[[ TEXT UNDER STUDY, beginning ]]

Labs and Liminal Spaces
A dystonaut's thoughts.
When does liminal space stop becoming liminal?
Being in the Field Artillery (my first time working for Uncle Sam) gave me an appreciation for just how fast one can go into a liminal space and set up shop. We could typically roll into a position and be operation within a half an hour, with 20 minutes being the time standard if memory serves. (It’s been a while and don’t even think about having me try to handle the Met Monster after not touching it in 25 years.) Our job was relatively simple however compared to something like a field kitchen.
More recently the state DOT is having contractors do bridge work, cleaning off rust and repainting. They bring in these mobile offices and restrooms, and just set them up on the side of the room. Probably takes them all of a day to get up and running. They stay there for a few months working on the bridge, and then pack it up and go off to the next one.
When I was a kid, a few of us among the same age range in the neighborhood used to build forts and assorted structures in the woods behind our houses. They ranged from a simple arrangement of branches placed up against a large boulder, to tree houses made from scrap lumber, to a rather elaborate bridge crossing a stream that was straight out of the Boy Scout Fieldbook. That last one accompanied the start of a trail network to and from various cool places in our side of the woods, to be eventually linked up to another network of bridle trails on the opposite side. This ambitious project came to an incomplete end when the youngest of us entered High School and found other way to occupy our time. The eventual abandonment of the Hundred-Twenty Acre Wood was a good thing because I was getting a couple notions, and didn’t want “peers” who couldn’t keep their mouths shut discovering or otherwise knowing about my early attempts at finding Interzone. Not that I knew about Interzone, just that such a place existed.
Certain hobbyist attempts are best done away from home. Making your own fireworks and smoke bombs is one of them. Dad brought home one of those 1950s or 60s vintage chemistry sets that was 90% complete, and there were all those early 1980s era Ninja movies to get inspiration from. While all my contemporaries were making smoke by puffing on the end of a Marlboro, I was making smoke by mixing together zinc and sulfur. That makes a hellofa smoke bomb mix that resulted in a device much better than the little ceramic balls you bought from the lady at the flea market who also had all the martial arts weapons you technically had to be 18 to buy, but could get at a much younger age if you had the cash and didn’t look like a troublemaker. Still not as good as an M18 though. Didn’t want to blow anything or anyone up. Just wanted some of those cool Ninja flash/smoke pellets from the movies. I should have gotten into stagecraft or stage magic I suppose, but opportunities were limited and the stage kids were too boring and sedate for me.

[[ TEXT UNDER STUDY, end ]]
[[ INFORMATION SHOWN, beginning ]]

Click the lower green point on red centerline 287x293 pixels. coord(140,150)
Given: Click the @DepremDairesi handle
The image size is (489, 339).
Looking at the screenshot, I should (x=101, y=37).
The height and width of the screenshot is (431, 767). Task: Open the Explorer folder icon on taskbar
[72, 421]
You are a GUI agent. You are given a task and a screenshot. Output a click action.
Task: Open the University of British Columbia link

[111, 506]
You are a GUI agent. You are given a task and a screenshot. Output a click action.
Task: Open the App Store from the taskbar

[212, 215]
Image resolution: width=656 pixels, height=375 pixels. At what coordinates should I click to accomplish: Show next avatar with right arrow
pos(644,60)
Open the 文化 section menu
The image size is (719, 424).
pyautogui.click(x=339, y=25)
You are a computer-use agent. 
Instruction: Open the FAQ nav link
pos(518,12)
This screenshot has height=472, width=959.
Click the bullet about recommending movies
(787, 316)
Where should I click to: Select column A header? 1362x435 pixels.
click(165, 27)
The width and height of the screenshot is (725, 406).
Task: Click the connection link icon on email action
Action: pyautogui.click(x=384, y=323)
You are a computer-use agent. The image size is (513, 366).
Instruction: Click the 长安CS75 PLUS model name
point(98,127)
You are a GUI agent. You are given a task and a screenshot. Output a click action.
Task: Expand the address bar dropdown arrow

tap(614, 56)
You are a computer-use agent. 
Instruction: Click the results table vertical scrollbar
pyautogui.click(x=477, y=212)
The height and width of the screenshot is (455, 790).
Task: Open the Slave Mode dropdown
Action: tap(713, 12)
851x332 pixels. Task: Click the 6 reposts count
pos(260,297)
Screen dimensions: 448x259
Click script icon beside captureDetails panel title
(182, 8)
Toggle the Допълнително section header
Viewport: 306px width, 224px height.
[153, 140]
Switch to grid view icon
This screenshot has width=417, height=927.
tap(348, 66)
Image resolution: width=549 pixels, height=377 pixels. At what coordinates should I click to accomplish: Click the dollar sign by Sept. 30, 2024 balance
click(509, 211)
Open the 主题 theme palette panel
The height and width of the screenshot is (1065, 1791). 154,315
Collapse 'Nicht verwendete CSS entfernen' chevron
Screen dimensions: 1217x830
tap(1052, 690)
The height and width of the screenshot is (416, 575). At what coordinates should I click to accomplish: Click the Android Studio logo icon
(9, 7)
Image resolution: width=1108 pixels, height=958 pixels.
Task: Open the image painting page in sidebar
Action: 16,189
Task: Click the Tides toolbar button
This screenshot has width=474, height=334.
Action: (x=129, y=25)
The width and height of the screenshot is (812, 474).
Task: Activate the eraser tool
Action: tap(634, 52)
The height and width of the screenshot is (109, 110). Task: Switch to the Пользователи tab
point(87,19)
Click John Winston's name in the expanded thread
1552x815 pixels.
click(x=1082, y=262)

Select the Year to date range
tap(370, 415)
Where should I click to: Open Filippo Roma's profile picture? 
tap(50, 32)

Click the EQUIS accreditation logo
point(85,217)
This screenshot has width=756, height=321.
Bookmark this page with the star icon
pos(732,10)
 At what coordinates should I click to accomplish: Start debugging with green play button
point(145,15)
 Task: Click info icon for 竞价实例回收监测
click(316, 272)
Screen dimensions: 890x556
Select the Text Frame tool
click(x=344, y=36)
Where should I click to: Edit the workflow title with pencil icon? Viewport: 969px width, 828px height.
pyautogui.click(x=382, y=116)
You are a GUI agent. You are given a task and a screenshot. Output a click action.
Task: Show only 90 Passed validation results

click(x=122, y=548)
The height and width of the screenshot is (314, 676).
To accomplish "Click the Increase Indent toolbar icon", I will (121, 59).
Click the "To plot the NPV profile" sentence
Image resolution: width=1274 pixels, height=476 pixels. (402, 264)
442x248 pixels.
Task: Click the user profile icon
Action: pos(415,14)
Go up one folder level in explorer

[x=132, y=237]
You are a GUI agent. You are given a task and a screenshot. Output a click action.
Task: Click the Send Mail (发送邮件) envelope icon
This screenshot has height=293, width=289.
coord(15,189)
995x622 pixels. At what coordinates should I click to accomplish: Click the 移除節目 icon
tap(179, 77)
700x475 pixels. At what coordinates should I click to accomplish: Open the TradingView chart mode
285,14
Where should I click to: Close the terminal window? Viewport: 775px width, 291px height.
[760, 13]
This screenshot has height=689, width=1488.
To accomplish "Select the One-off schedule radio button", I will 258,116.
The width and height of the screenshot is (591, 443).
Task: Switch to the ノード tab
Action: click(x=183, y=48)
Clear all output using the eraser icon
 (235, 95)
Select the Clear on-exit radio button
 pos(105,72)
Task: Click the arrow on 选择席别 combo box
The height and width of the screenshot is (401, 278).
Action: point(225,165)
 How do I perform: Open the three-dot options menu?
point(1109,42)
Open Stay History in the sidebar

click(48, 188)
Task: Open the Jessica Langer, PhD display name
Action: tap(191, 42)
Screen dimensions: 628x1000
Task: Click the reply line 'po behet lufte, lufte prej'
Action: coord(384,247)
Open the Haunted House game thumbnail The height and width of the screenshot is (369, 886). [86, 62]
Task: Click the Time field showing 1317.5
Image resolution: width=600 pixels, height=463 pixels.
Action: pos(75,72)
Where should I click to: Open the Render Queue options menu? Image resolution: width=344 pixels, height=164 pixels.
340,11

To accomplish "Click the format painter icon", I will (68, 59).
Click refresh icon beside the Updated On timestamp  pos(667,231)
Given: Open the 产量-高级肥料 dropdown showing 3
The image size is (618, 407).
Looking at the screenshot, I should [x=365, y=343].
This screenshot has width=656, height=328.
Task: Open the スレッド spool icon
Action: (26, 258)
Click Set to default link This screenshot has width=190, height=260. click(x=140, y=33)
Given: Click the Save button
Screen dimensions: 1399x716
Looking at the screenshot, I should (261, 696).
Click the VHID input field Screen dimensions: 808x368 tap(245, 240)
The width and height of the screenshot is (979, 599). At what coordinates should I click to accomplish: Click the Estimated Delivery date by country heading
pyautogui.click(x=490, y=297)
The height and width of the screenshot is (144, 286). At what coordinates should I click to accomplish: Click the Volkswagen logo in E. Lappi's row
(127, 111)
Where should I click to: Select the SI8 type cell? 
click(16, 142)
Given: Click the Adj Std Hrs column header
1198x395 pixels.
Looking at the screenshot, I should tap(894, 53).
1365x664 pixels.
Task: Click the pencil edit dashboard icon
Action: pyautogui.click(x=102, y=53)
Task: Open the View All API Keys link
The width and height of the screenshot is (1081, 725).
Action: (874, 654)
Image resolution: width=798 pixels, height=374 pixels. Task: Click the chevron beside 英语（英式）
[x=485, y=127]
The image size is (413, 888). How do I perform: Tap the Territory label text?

[[ INFORMATION SHOWN, end ]]

_ACTIONS TO TAKE_.
a - Answer these questions using the blog post on liminal spaces:
(i) What was the time standard for getting operational in a new position in the Field Artillery?
(ii) What do the DOT contractors clean off the bridges before repainting them?
(iii) Which two substances were mixed to make the smoke bomb mix?
b - Render this sentence from the blog post on liminal spaces in Spanish: "Certain hobbyist attempts are best done away from home."
c - Please write the next part of the blog post on liminal spaces, picking up after its final sentence.

_TASK RESPONSES_.
a -
(i) 20 minutes
(ii) Rust
(iii) Zinc and sulfur

b - Ciertos intentos de aficionado es mejor llevarlos a cabo lejos de casa.

c -
I had yet to read Ayn Rand’s Anthem. Hell, it was a couple years before I discovered Atlas Shrugged. In Anthem, the protagonist sets up a lab in an abandoned subway tunnel using scrounged discarded materials. I didn’t have an abandoned subway tunnel handy, but I did have a Hundred-Twenty Acre Wood that only saw limited use during hunting season by a few people who didn’t wander much. I found a little hollow between two boulders, and set up shop. All my lab materials were scrounged or bought dirt cheap from tag sales. During the summer I’d put on some surplus army fatigues, toss consumables in a field pack, and hike out to the lab. Got the zine/sulfur mixture down pat, and learned that the solid propellant you could scrounge out of Estes model rocket motors had a really nice “woomph!” factor. Never did get the impact ignition thing down, but resources were limited. It was enough fun trying to get the local pharmacist to sell you Saltpeter. Had to go out of town to a pharmacy in a nearby shopping mall. The pharmacist there looked at me, told me to be careful, and suggested I get some heavy-duty work gloves and safety goggles from the hardware store on the other side of the plaza. Eventually chemistry was supplanted by computers which were supposed to be a safer form of marginal hobbyist activity. That’s not only debatable, but also a story for another time.